Tout d’abord, les fonds sont manifestement disproportionnés. Lorsque nos partis dépassent invariablement les dépenses publicitaires sur Facebook (avec certains cadors étant parmi les personnalités politiques européennes les plus dépensières), on sait que quelque chose ne va pas. Lorsque les partis peuvent louer des parcs d’attractions entiers pour une “journée familiale” où il n’est pratiquement plus question de politique, quelque chose ne va pas. Lorsque les partis dépensent des centaines de milliers d’euros pour rassembler quelques milliers de personnes pour une manifestation, nous avons tout simplement trop d’argent. Les ressources totales sont clairement disproportionnées par rapport à la mission des partis comme des associations électorales. Elles créent également une atmosphère de campagne permanente qui rend impossible toute vision à long terme en politique.

### CONTENU DES DONNÉES

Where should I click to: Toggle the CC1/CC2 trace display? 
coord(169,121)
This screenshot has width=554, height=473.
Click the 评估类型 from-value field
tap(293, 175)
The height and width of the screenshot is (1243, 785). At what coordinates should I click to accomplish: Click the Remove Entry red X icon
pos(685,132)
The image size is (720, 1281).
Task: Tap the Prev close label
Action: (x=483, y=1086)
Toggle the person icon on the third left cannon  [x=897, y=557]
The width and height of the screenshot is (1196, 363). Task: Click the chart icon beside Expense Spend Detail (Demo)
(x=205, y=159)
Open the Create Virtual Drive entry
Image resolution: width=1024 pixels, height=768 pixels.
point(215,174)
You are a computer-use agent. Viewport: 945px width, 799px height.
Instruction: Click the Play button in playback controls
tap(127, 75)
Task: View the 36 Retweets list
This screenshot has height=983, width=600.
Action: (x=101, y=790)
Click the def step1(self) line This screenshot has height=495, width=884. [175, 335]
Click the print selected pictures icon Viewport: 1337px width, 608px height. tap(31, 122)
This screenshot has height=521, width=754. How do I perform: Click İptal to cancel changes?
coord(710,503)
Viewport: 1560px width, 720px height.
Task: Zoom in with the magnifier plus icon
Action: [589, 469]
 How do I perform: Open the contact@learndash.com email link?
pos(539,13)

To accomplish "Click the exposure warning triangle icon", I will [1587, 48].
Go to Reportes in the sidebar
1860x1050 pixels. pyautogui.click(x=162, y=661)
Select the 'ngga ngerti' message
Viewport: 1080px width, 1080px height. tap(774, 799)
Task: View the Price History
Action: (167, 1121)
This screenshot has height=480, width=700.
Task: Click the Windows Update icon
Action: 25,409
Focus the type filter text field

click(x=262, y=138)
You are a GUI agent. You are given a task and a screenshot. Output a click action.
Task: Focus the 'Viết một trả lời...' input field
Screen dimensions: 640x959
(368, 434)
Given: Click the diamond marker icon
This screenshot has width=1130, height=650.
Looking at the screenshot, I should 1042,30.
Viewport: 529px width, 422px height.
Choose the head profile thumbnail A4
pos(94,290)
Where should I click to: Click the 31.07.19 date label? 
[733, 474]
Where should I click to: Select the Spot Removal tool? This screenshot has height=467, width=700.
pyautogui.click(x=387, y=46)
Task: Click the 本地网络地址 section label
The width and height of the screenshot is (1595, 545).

### CONSIGNES
- 1) Recopiez le passage du texte sur le financement des partis politiques compris entre « Tout d’abord, les » et « terme en politique. », ces deux bornes incluses.
- 2) Veuillez prolonger le texte sur le financement des partis politiques à partir de sa dernière phrase.

### RÉSULTATS DE L'EXERCICE
- 1)
Tout d’abord, les fonds sont manifestement disproportionnés. Lorsque nos partis dépassent invariablement les dépenses publicitaires sur Facebook (avec certains cadors étant parmi les personnalités politiques européennes les plus dépensières), on sait que quelque chose ne va pas. Lorsque les partis peuvent louer des parcs d’attractions entiers pour une “journée familiale” où il n’est pratiquement plus question de politique, quelque chose ne va pas. Lorsque les partis dépensent des centaines de milliers d’euros pour rassembler quelques milliers de personnes pour une manifestation, nous avons tout simplement trop d’argent. Les ressources totales sont clairement disproportionnées par rapport à la mission des partis comme des associations électorales. Elles créent également une atmosphère de campagne permanente qui rend impossible toute vision à long terme en politique.

- 2)
Deuxièmement, la loi actuelle sur le financement des partis est également discriminatoire. Elle favorise les grands partis par rapport aux petits. En effet, l’allocation par voix n’est accordée qu’aux partis qui ont un représentant à la Chambre des représentants. Les voix des petits partis n’ont donc aucune valeur financière. Il existe également une discrimination entre la Flandre et la Wallonie en raison de la différence du seuil de financement effectif. Le seuil électoral de 5 % s’applique à l’ensemble du pays, mais ce n’est que dans les provinces flamandes d’Anvers (24 sièges) et de Flandre orientale (20 sièges) que l’on est assuré d’avoir un représentant élu au niveau fédéral et donc un financement dès 5 %. En revanche, dans les deux plus grandes provinces wallonnes, le Hainaut (17 sièges) et Liège (14 sièges), 5 % des voix ne suffisent pas. Pour être sûr d’y obtenir un siège, il faut déjà 5,88%, voire 7,14% des voix pour obtenir un financement. Ainsi, si le seuil électoral est le même, le seuil de financement ne l’est manifestement pas.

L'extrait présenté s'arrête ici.